At present, the research of anode material of lithium-ion battery is concentrated mainly on hard carbon/soft carbon, alloy material, compound and Organic substance
Material etc..The transient metal sulfides such as molybdenum, tungsten and vanadium are the comparatively ideal lithium ion of analogy and anode material of lithium-ion batteries, because
This kind of sulfide typically has layer structure, and their interlamellar spacing is the biggest, with in lithium and sodium electrochemical reaction process, lithium from
Son and sodium ion can be embedded into layer structure.And this kind of sulfide another one important feature is to there is Van der Waals force between layer gap, it
The embedded space of lithium ion or sodium ion can be provided.When lithium ion or sodium ion generation insertion reaction, a complete charging
In reaction generating process, existing lithium ion or sodium ion are by being diffused into lamellar spacing storage lithium (sodium), and same also generation metal ion is also
Originally it was lower valency storage lithium (sodium).The most nearest grind to make internal disorder or usurp show, transition metal dichalcogenide is combined by the material with carbon element with high connductivity,
Form MoS2、WS2And VS2The composite such as carbon fiber and Graphene show fabulous storage lithium or storage sodium performance [Zhai Baihua.
The synthesis of sulfide composite and storage lithium (sodium) performance study [D] thereof.

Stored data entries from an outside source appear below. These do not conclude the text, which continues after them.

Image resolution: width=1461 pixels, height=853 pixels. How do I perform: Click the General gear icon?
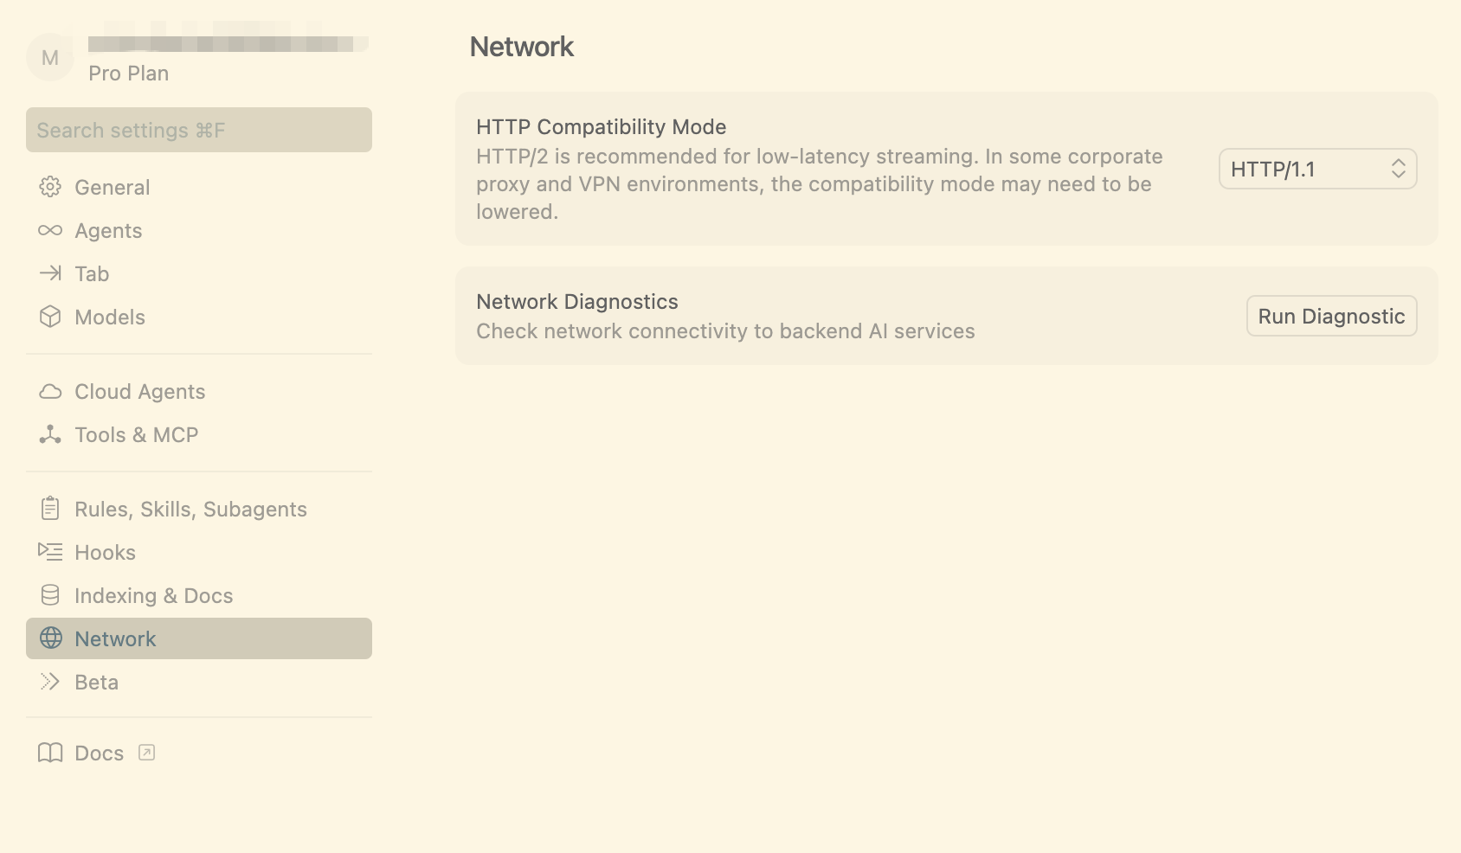point(50,187)
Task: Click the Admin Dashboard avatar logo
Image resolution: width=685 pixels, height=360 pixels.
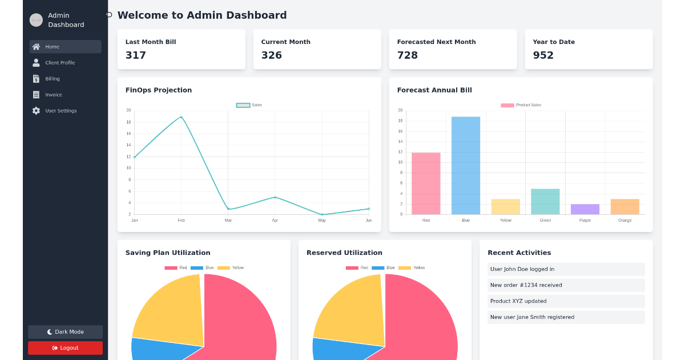Action: point(36,19)
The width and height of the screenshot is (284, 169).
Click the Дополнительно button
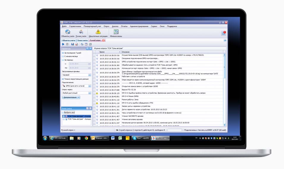(71, 97)
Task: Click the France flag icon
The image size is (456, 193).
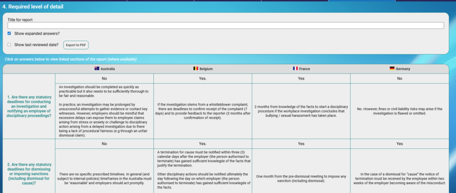Action: click(x=295, y=69)
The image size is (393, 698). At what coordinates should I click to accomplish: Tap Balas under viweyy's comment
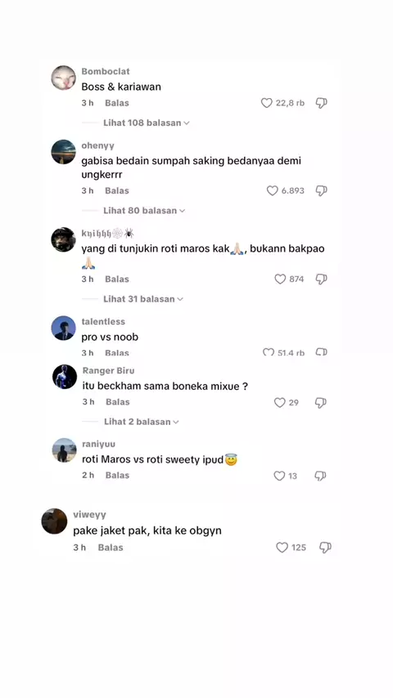[111, 548]
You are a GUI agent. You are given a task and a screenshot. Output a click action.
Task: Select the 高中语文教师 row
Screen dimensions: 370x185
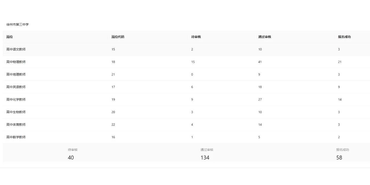16,50
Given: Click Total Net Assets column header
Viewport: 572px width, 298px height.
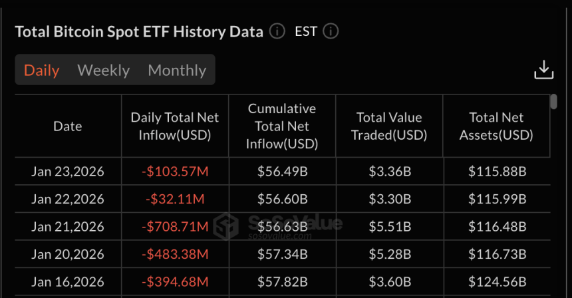Looking at the screenshot, I should coord(496,126).
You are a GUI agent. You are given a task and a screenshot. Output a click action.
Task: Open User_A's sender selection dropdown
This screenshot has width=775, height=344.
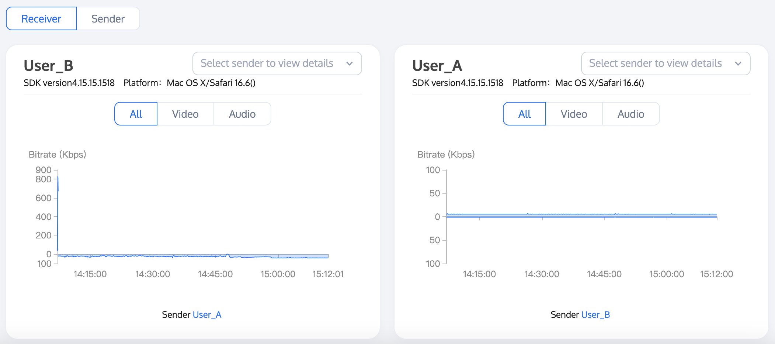[x=655, y=63]
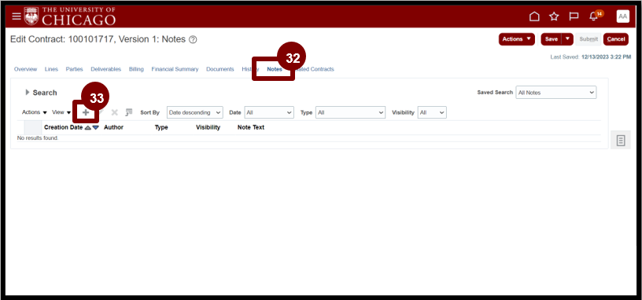Image resolution: width=642 pixels, height=300 pixels.
Task: Switch to the Financial Summary tab
Action: coord(175,69)
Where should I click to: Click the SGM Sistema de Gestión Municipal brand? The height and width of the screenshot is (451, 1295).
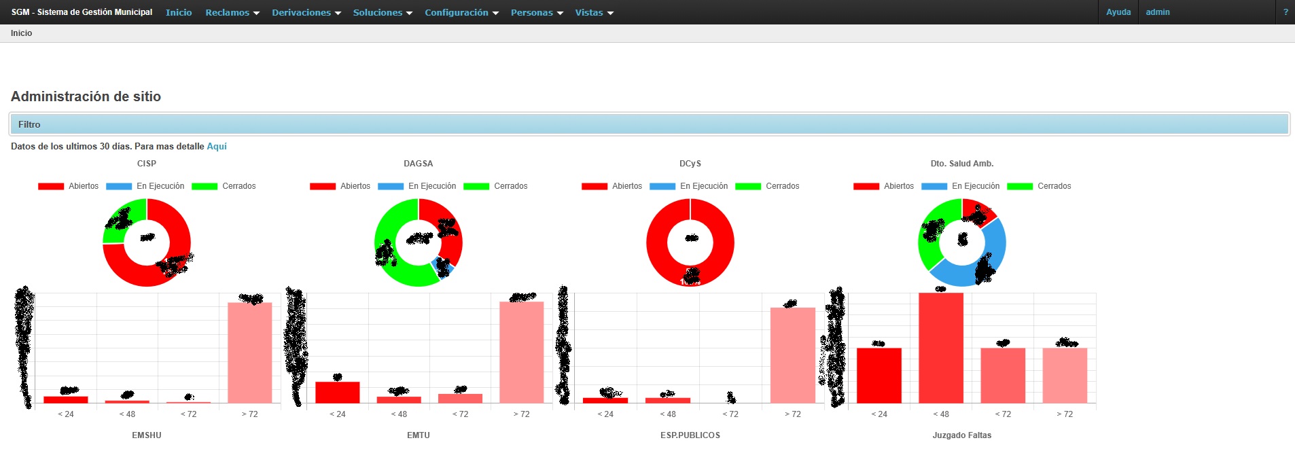(82, 12)
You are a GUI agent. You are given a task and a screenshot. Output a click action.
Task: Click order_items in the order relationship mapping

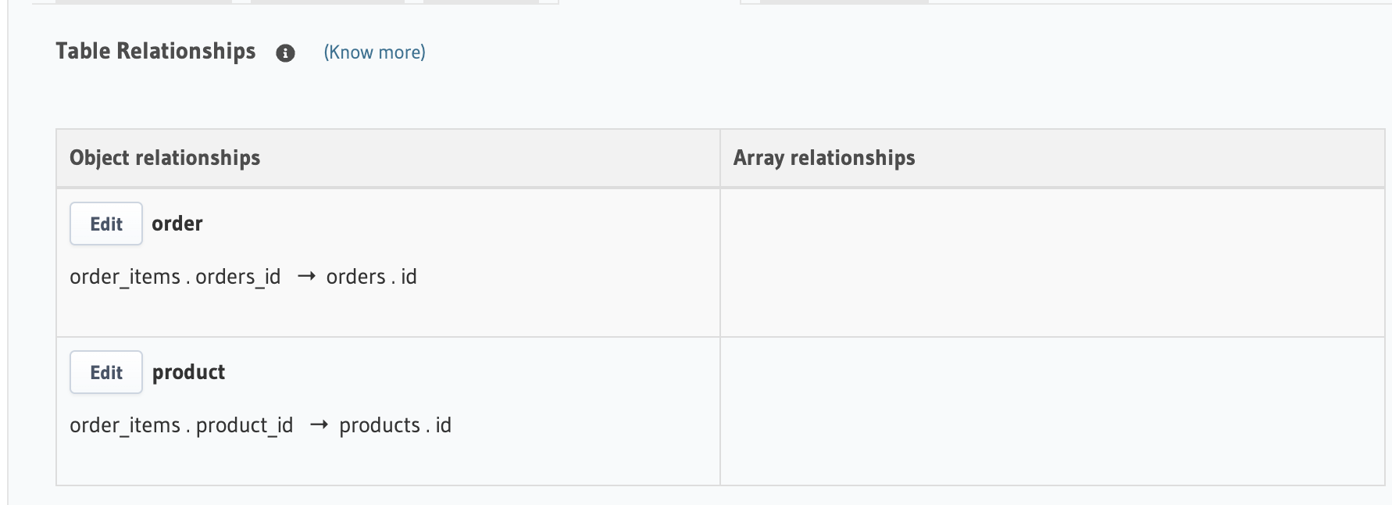[x=125, y=277]
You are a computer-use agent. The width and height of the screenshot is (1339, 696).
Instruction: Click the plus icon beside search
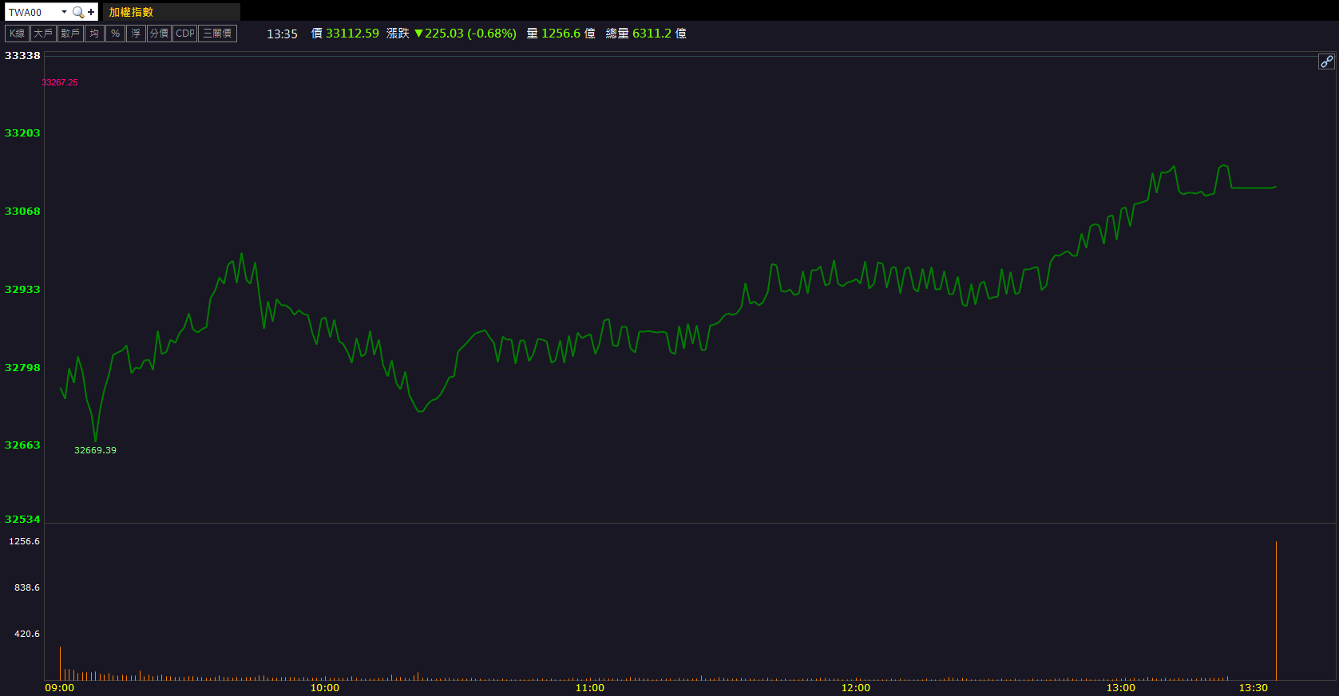point(91,12)
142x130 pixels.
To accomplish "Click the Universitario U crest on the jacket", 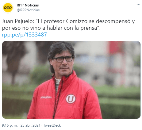I will point(71,99).
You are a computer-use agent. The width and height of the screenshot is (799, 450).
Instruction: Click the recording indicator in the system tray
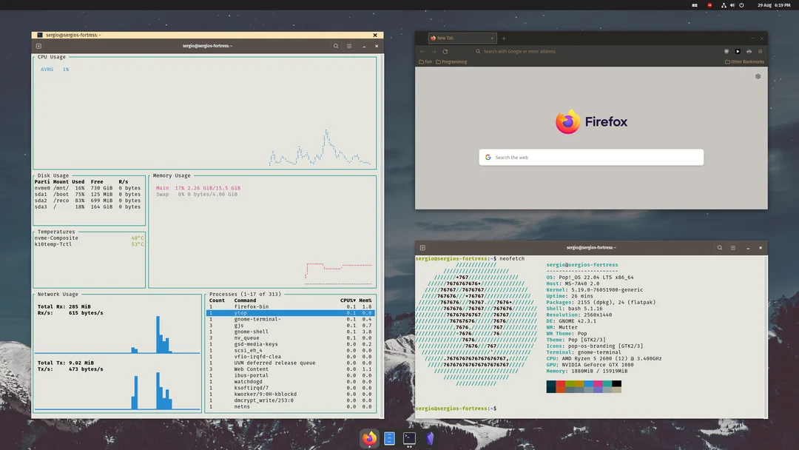pos(710,5)
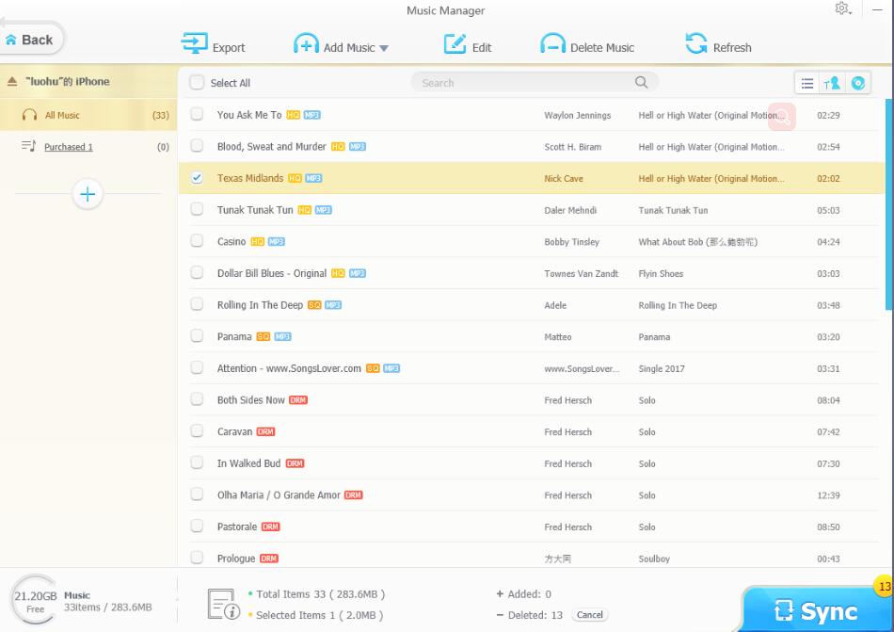Select All Music in the sidebar
Image resolution: width=894 pixels, height=632 pixels.
[62, 115]
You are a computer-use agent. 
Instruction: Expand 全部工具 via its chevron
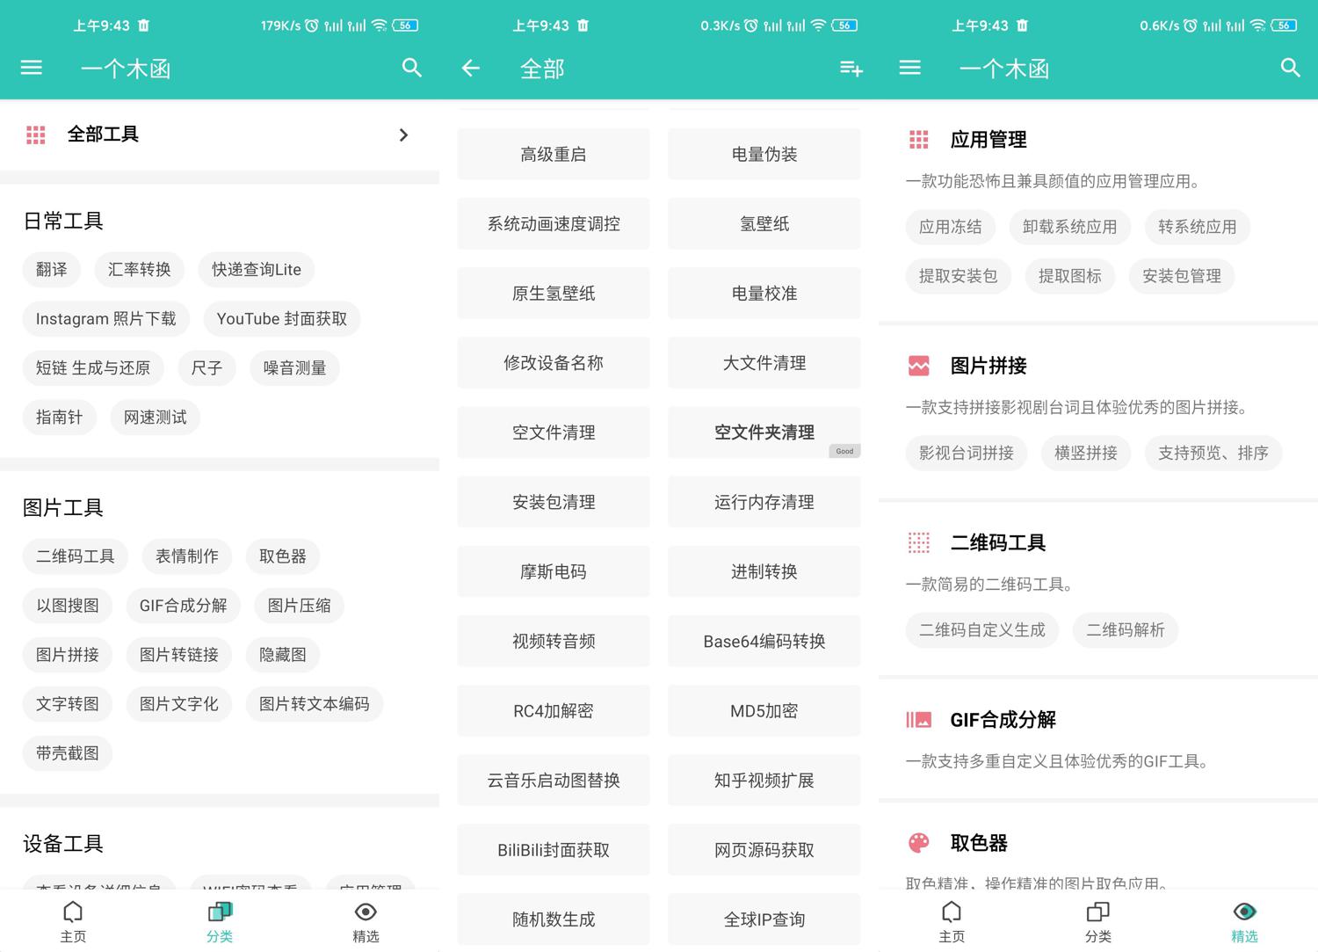point(403,134)
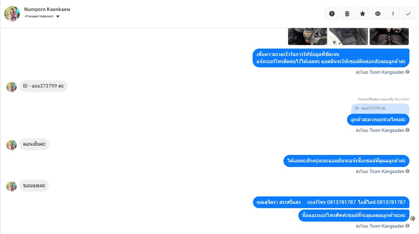The height and width of the screenshot is (234, 419).
Task: Click the 'ID - aea373799' customer message
Action: (43, 86)
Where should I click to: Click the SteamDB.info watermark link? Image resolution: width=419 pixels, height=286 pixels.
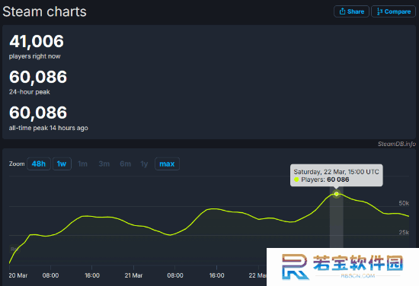point(397,144)
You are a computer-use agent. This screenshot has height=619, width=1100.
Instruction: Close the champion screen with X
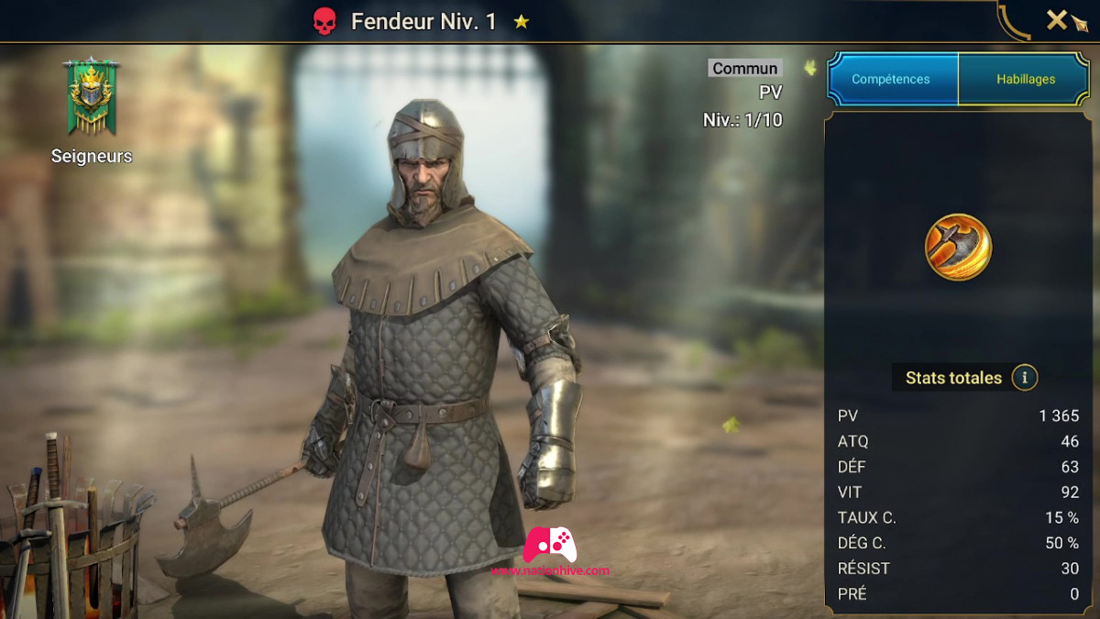coord(1057,19)
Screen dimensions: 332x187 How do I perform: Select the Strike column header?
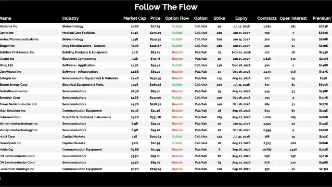point(219,18)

Hunan University, 2014].
But grinding of molybdenum sulfide and tungsten sulfide it is concentrated mainly on as the report of anode material of lithium-ion battery about transient metal sulfide
Study carefully.Also being concentrated mainly on vanadium disulfide about reporting for work of vanadic sulfide, many researcheres report to be prepared by hydro-thermal method has nanometer
Sheet, the vanadium disulfide of nanometer flower structure.Owing to the synthesis condition of four vanadic sulfides is harsh, reaction is difficult to control to, result in and it is ground
Study carefully progress the most slowly always.The most rare as the report of lithium/sodium ion battery electrode material about it.
[summary of the invention]
It is an object of the invention to provide a kind of multilevel hierarchy VS4Nano-powder and its preparation method and application, it is simple to operate, logical
Cross that a step hydro-thermal is i.e. available and reaction temperature is low, reaction time is short, the VS prepared4Chemical constituent is homogeneous, and purity is high.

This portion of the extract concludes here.